Perceived information from linear and quadratic leakage models.

$$\begin{aligned} r_z = \frac{ \sqrt{N_{test}-3} }{2} \times \mathsf {ln}\left( \frac{1+r}{1-r}\right) , \end{aligned}$$

(13)

where \(\mathsf {ln}\) denotes the natural logarithm. The obtained value \(r_z\) can be approximately interpreted as following a normal distribution with mean 0 and variance 1. As in [15], we set the confidence threshold of \(r_z\) that detects the presence of a dependency to 5.

K-fold cross validation. We use a 4-fold cross validation in order to reduce the variability of the \(\rho \)-test. That is, we acquire set \(\mathcal {L}\) of N leakages that we partition in 4 independent subsets \(\mathcal {L}_i, i\in [1,4]\) of equal size. We then apply the \(\rho \)-test 4 times by using a different test set each time (more precisely, iteration i uses \(\mathcal {L}_i\) as a test set and \(\cup _{j \ne i} \mathcal {L}_j\) as profiling set).

Evaluation results. In our first (reference) experiment, we used \(l_1\) equal to 1, which is equivalent to a Boolean masking encoding. The corresponding DSM representation is such that the dual distance of D is equal to two. As we expect a second-order dependency, we apply the \(\rho \)-test on the center product \(L=(L_{t_1}-\bar{L}_{t_1})\cdot (L_{t_2}-\bar{L}_{t_2})\), where \(\bar{L}_{t_1}\) (resp. \(\bar{L}_{t_2}\)) denotes the sample mean of \(L_{t_1}\) (resp. \(L_{t_2}\)). Figure 4 shows the result of the \(\rho \)-test with 4-fold cross validation. The x-coordinate shows the number of average traces being used, and the y coordinate shows the confidence value. The black curves is the line \(y=5\) that shows the confidence threshold. Each of the remaining 4 curves represents one of the cross validation tests. As expected, we quickly detect a second order leakage after roughly 5,000 average traces.

Fig. 4.

Results of the \(\rho \)-test for IP masking with \(l_1=1\).

Fig. 5.

Results of the \(\rho \)-test for IP masking with \(l_1=3\)
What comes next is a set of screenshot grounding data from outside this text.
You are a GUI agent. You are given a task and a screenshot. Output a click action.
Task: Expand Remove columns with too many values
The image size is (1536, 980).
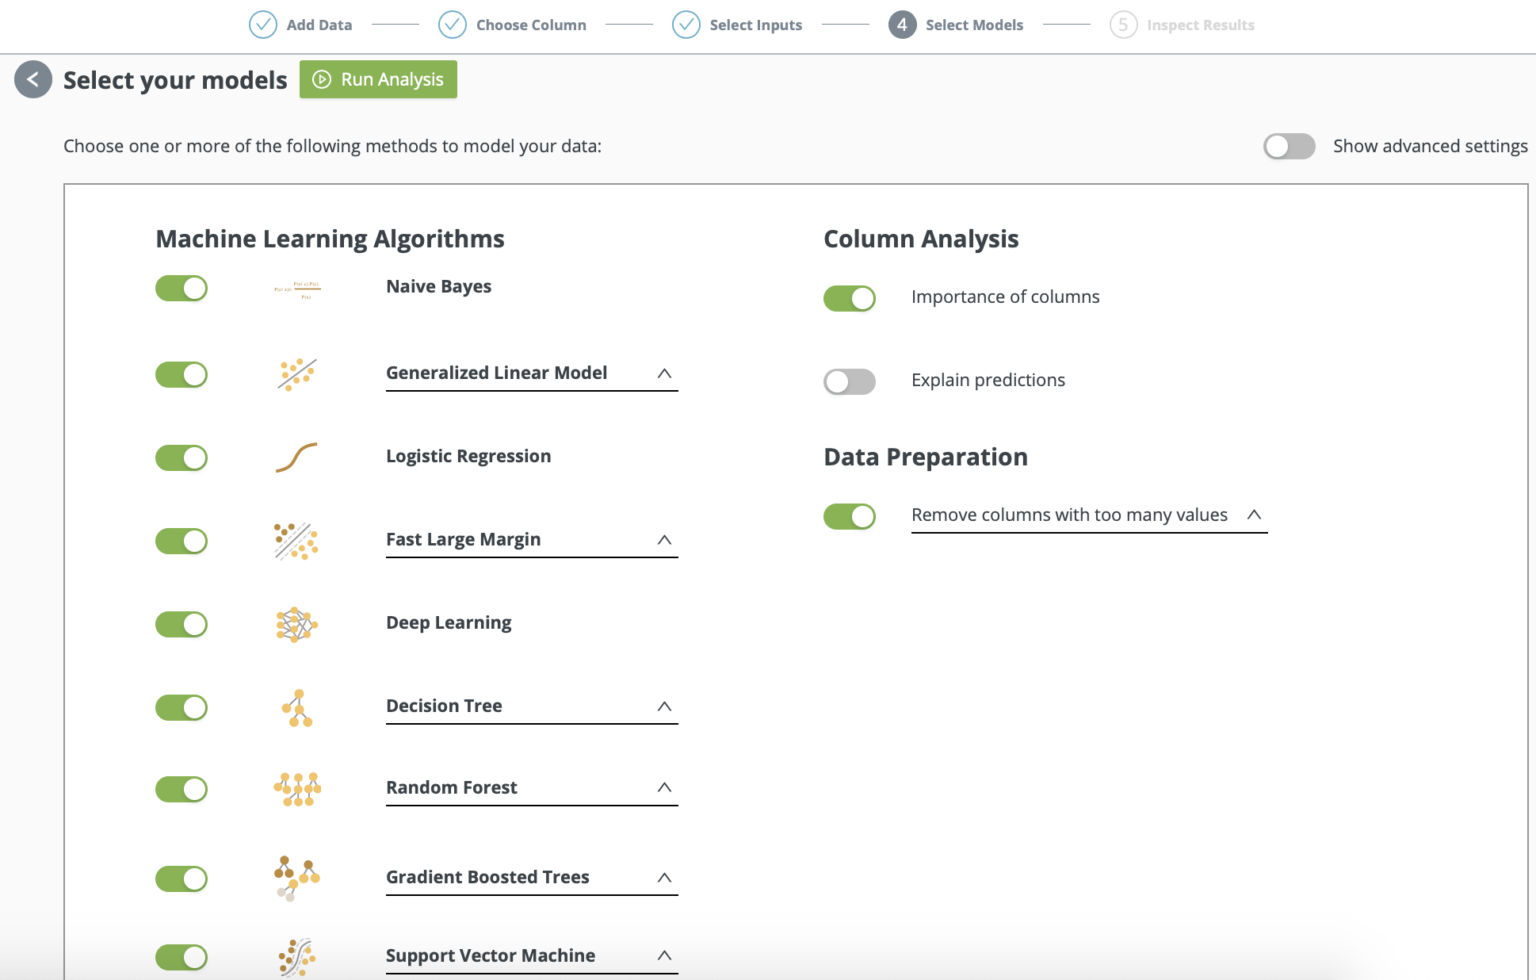(x=1254, y=515)
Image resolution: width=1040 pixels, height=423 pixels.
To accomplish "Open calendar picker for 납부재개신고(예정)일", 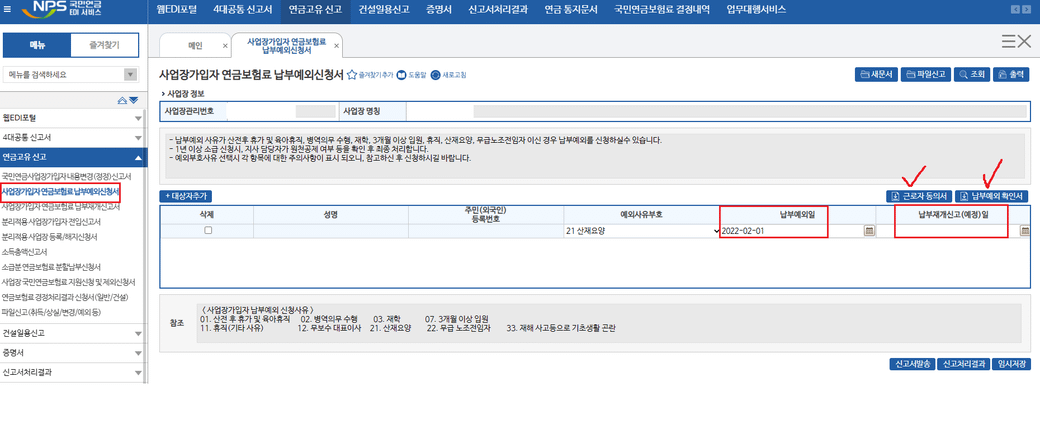I will [1025, 231].
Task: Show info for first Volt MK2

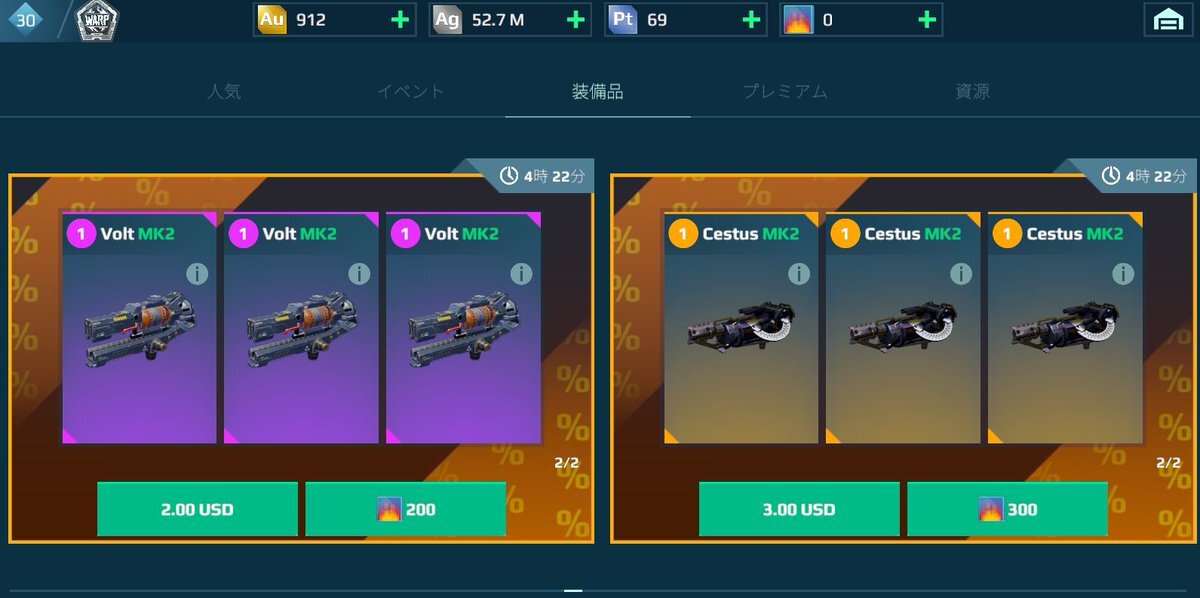Action: 197,273
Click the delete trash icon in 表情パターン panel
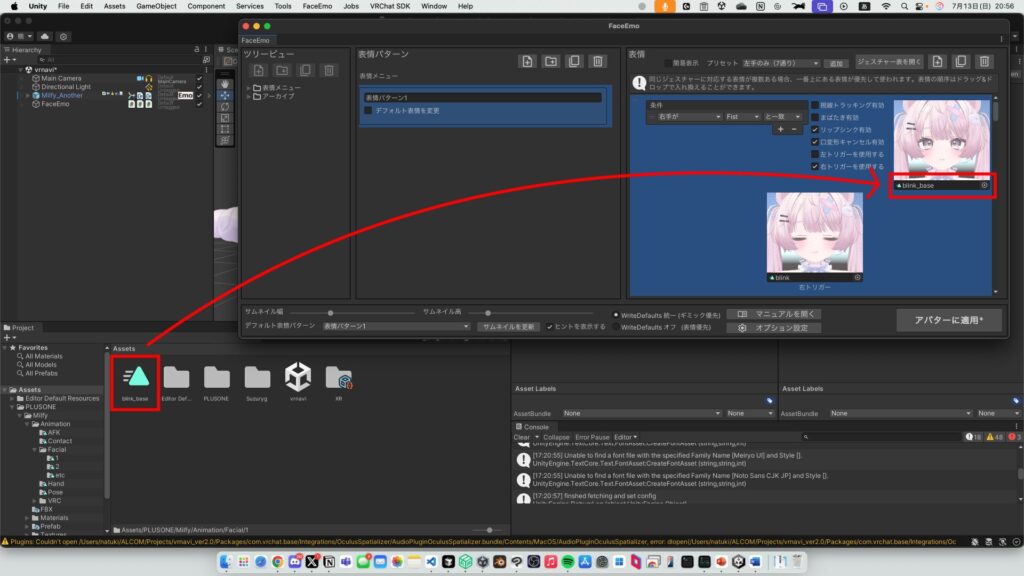Screen dimensions: 1024x576 [x=597, y=62]
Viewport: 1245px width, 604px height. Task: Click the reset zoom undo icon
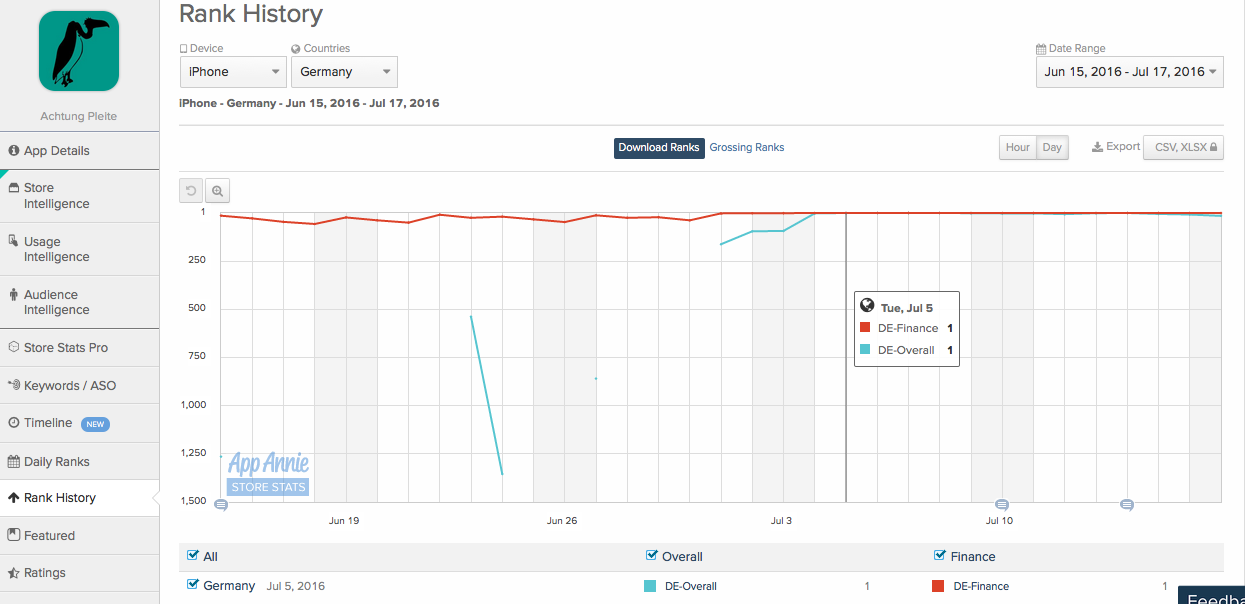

As a second experiment, we set \(l_1=3\), which is the hexadecimal representation of the polynomial \(x+1\). The corresponding ODSM representation is such that the dual distance of D is equal to three. That is, we expect the lowest statistical moment that gives information on the secret to be equal to three, thus having a security order amplification. We verify this in two steps. First, we apply the \(\rho \)-test on the center product as in the previous experiment to detect if any second-order dependency can be seen. Secondly, we apply the \(\rho \)-test on a new center product \(L=(L_{t_1}-\bar{L}_{t_1})\cdot (L_{t_2}-\bar{L}_{t_2})\cdot (L_{t_2}-\bar{L}_{t_2})\) to detect the presence of a third-order dependency. The left (resp., right) part of Fig. 5 shows the results of the \(\rho \)-test with 4-fold cross validation for the second-order (resp., third-order) test. Again, the x-coordinate represents the number of average traces, the y coordinates the confidence value and the black curve the confidence threshold. As we can see on the left part of the figure, no second-order leakages are detected with up to 100,000 average traces. However, the right part of the figure shows a third-order dependency around 60,000 average traces. This confirms both the high linearity of the leakages of this chip and the relevance of the theoretical investigations in Sect. 4.
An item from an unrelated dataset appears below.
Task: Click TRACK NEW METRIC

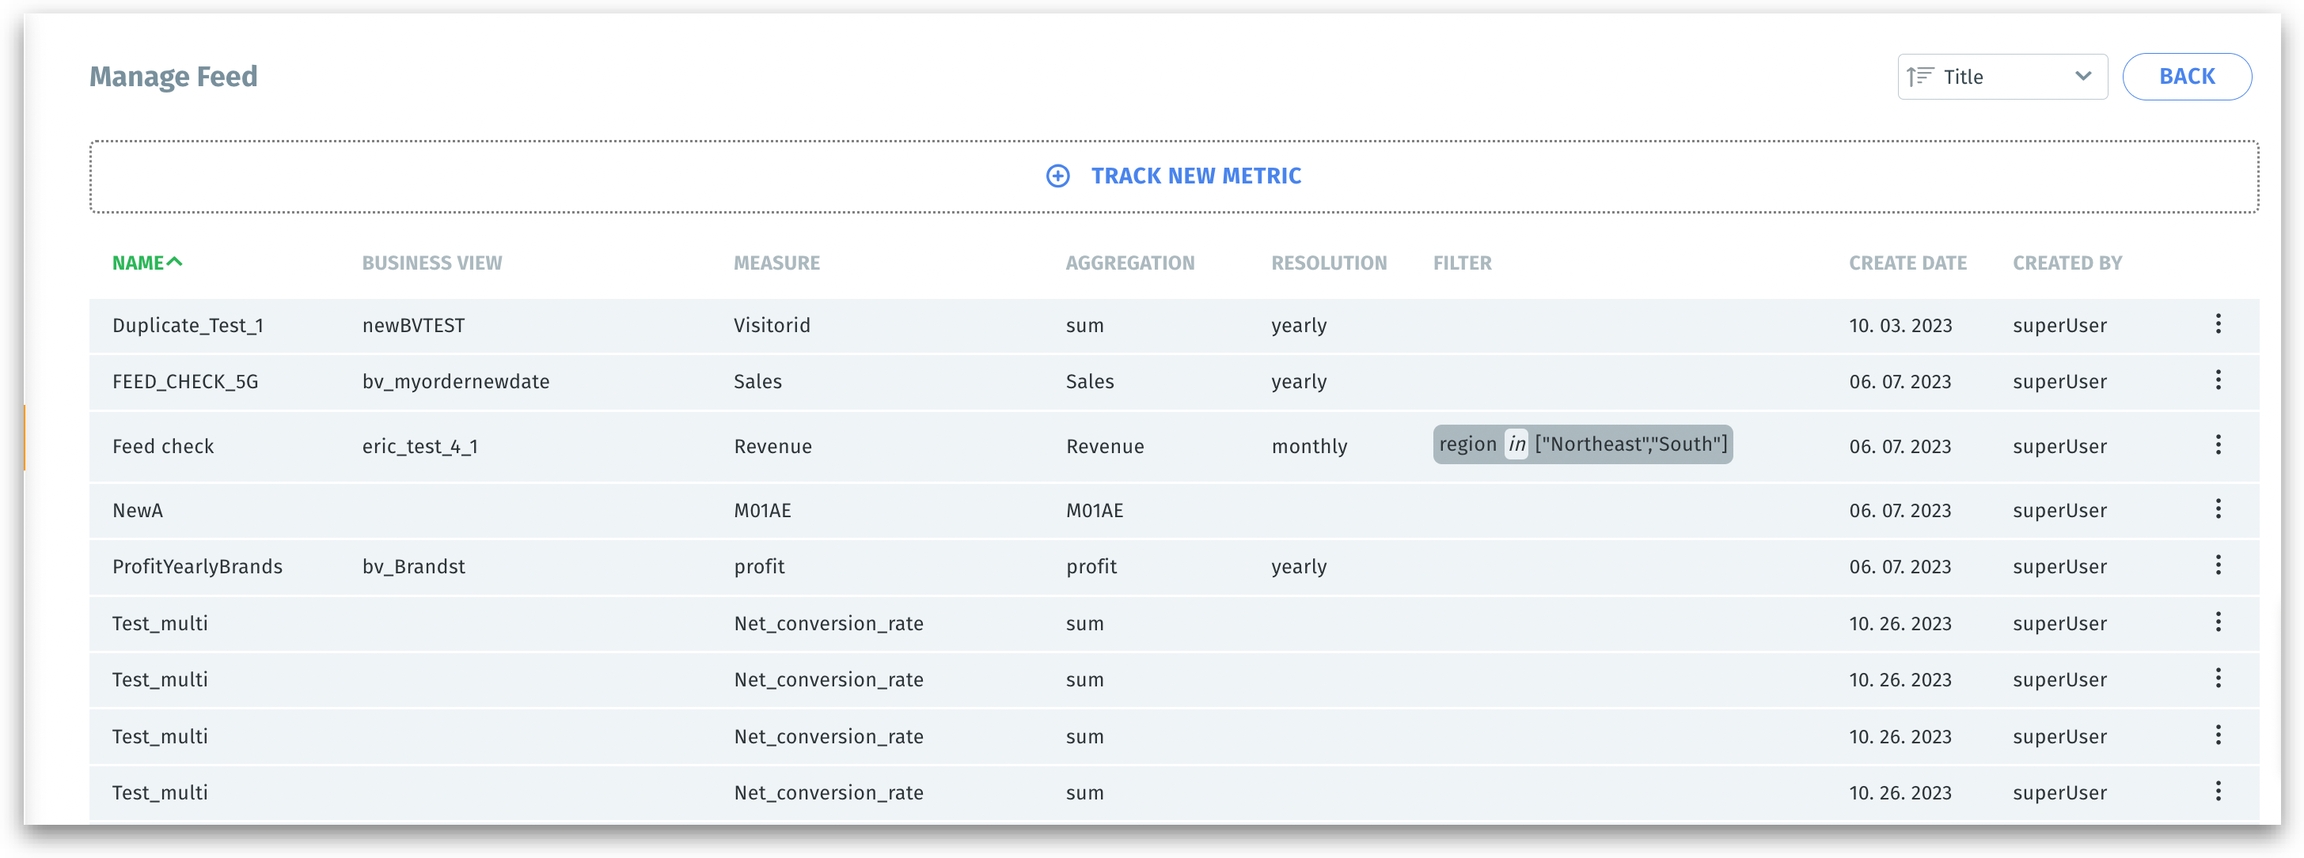Action: pyautogui.click(x=1195, y=176)
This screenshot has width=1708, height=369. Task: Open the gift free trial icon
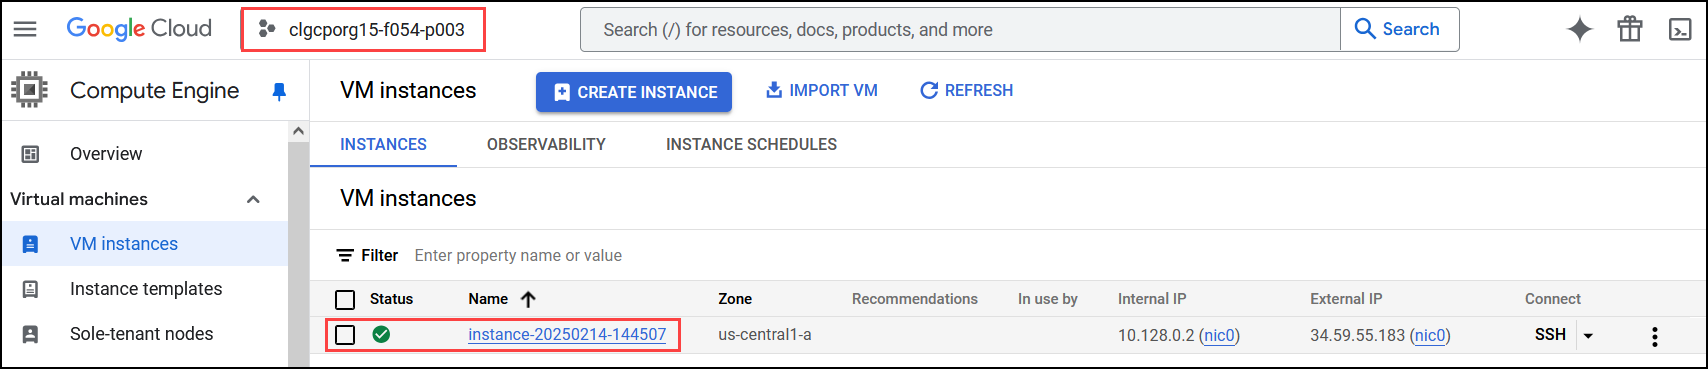pos(1630,29)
Discussion. To conclude, we emphasize that the results of the \(\rho \)-test experiment for \(l_1=3\) were based on 100\(\times \) averaged traces, leading to a Signal-to-Noise Ratio close to 1 (which is out of the noise levels where masking security proofs apply [14]). So this experiment does not formally prove that no second-order dependency could appear for this noise level (without averaging). In this respect, we recall that this choice was motivated by time constraints (without averaging, we could not detect third-order dependencies either). Besides, and in view of the leakage analysis in Sect. 6.2, we are confident that the security order amplification put forward in this last section does actually correspond to our theoretical expectations with (close enough to) linear leakages.